## Work required
Copy the passage about Chesapeake's action against BNY Mellon word for word, in full.

## Excerpted passage

On March 8, 2013, Chesapeake filed this action against BNY Mellon, bringing two claims. Dkt. 1 ("Compl."). Claim One sought a declaratory judgment that a notice of Special Early Redemption at the Special Price, if issued on March 15, 2013 and providing for a redemption on May 13, 2013, would be timely. Claim Two sought a declaratory judgment that such a notice, if held untimely by this Court to effect a Special Early Redemption such that no redemption occurred, would not trigger redemption at the Make-Whole Price under § 1.7(c), but rather would be void. Chesapeake's Complaint appended the notice it proposed to issue on March 15, 2013 ("the Notice"). See id. Ex. D. The Notice stated that (1) redemption at the Special Price would occur on May 13, 2013, if this Court by then had ruled the Notice timely to effect a Special Early Redemption, but (2) if the Court had not so ruled by that date, the Notice would be null and void and would not trigger a redemption at the Make-Whole Price.

Chesapeake contemporaneously moved for emergency relief along the lines of Claim Two. It sought an order that, if Chesapeake issued the Notice for a Special Early Redemption but this Court held it untimely to effect such a redemption, the notice would not bring about a Make-Whole Redemption. On March 14, 2013, the Court denied Chesapeake's motion, finding that the standards for emergency relief had not been met. See Dkt. 43 ("3/14/13 Tr."). But the Court stated in strong terms its initial view, agreeing with Chesapeake, that, were the Court to hold the Notice untimely to effect a Special Early Redemption such that no redemption went forward, the Notice would be void, and would not trigger a Make-Whole redemption under § 1.7(c).

## Data block
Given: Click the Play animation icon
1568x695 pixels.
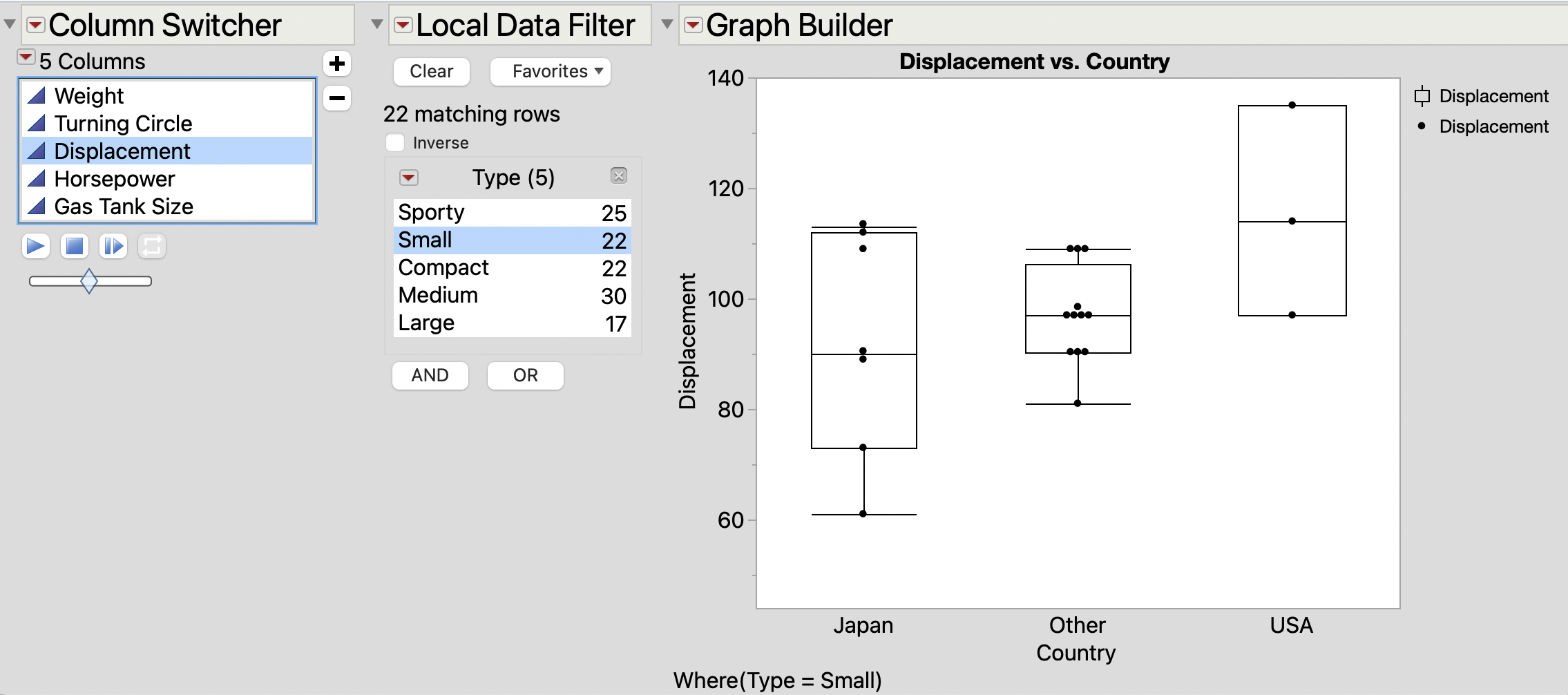Looking at the screenshot, I should [37, 245].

## Solved exercise
On March 8, 2013, Chesapeake filed this action against BNY Mellon, bringing two claims. Dkt. 1 ("Compl."). Claim One sought a declaratory judgment that a notice of Special Early Redemption at the Special Price, if issued on March 15, 2013 and providing for a redemption on May 13, 2013, would be timely. Claim Two sought a declaratory judgment that such a notice, if held untimely by this Court to effect a Special Early Redemption such that no redemption occurred, would not trigger redemption at the Make-Whole Price under § 1.7(c), but rather would be void. Chesapeake's Complaint appended the notice it proposed to issue on March 15, 2013 ("the Notice"). See id. Ex. D. The Notice stated that (1) redemption at the Special Price would occur on May 13, 2013, if this Court by then had ruled the Notice timely to effect a Special Early Redemption, but (2) if the Court had not so ruled by that date, the Notice would be null and void and would not trigger a redemption at the Make-Whole Price.

Chesapeake contemporaneously moved for emergency relief along the lines of Claim Two. It sought an order that, if Chesapeake issued the Notice for a Special Early Redemption but this Court held it untimely to effect such a redemption, the notice would not bring about a Make-Whole Redemption. On March 14, 2013, the Court denied Chesapeake's motion, finding that the standards for emergency relief had not been met. See Dkt. 43 ("3/14/13 Tr."). But the Court stated in strong terms its initial view, agreeing with Chesapeake, that, were the Court to hold the Notice untimely to effect a Special Early Redemption such that no redemption went forward, the Notice would be void, and would not trigger a Make-Whole redemption under § 1.7(c).